I’m sure many of you are wondering about the topic of this blog post today? Is he referring to being allergic to couple’s counseling or something else? It couldn’t possibly be what I think it is. Could it?
Well, it is!
Recently, thanks to a light-hearted and quite comical conversation with a dear sweet friend who shall forever remain anonymous (so don’t ask!), I stumbled upon a topic that I just had to write about. With his consent (and with a thousand promises guaranteeing the safety of his identity), I decided to do just that.
What do you do when you realize, at probably one of the most inopportune moments imaginable, that you have suddenly developed an allergy to latex?
If you’re like my friend, at first you wonder just what hell is going on and then, well, you panic!

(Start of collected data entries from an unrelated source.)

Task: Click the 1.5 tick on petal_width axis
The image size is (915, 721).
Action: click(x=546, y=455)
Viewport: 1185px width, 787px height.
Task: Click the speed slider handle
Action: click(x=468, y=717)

You see, my friend had no idea he had such an allergy. He’s gone pretty much his entire life using latex products (quite extensively) without such a reaction as what happened recently. For academic purposes only (and for a bit o’ humor), I will provide you with some of the details (in very G-rated form), so you will know the signs in case it happens to you.
He was in the middle of a “situation” where the use of latex was sanctioned and agreed upon. At first, the use of the object involving latex progressed swimmingly as it had before. Then, not so usual events started to occur. His nose became twitchy and he started to sneeze, almost uncontrollably. A few minutes later, after trying to work past the breathing issues, some discomfort and itching started to occur in some rather private places. Like a trooper, he tried to forage ahead, determined not to let a runny nose or some slight irritation interrupt the progress made so far.
After awhile, though, the irritation turned to a burning sensation, and the runny nose became serious tracheal problems with his throat closing shut.
Now, imagine, as I did, finding yourself in this predicament. You’re in a rather intimate posture. You can’t breath because you’re throat is swelling shut, and your secret garden has suddenly been set upon by an out-of-control wildfire. (I was in stitches by this point, too!)
Eventually, the pain became too much for my chum to bear, so he politely excused himself from the situation and sprinted to the restroom. After a quick inspection, he realized the area in question was splotchy red and swollen, and he fought the need to scoot around the room like a dog trying to dislodge something from his bum. At first, he thought he caught some particularly virulent STD that infected upon contact, but then realized quite astutely that the culprit was the latex. Prior to the admission of the latex into the party, the shindig had been a blast. After the latex, BAM, party over! Not many people I know wish to continue such festivities with red, splotchy skin, painful irritation, and uncontrollably sneezing.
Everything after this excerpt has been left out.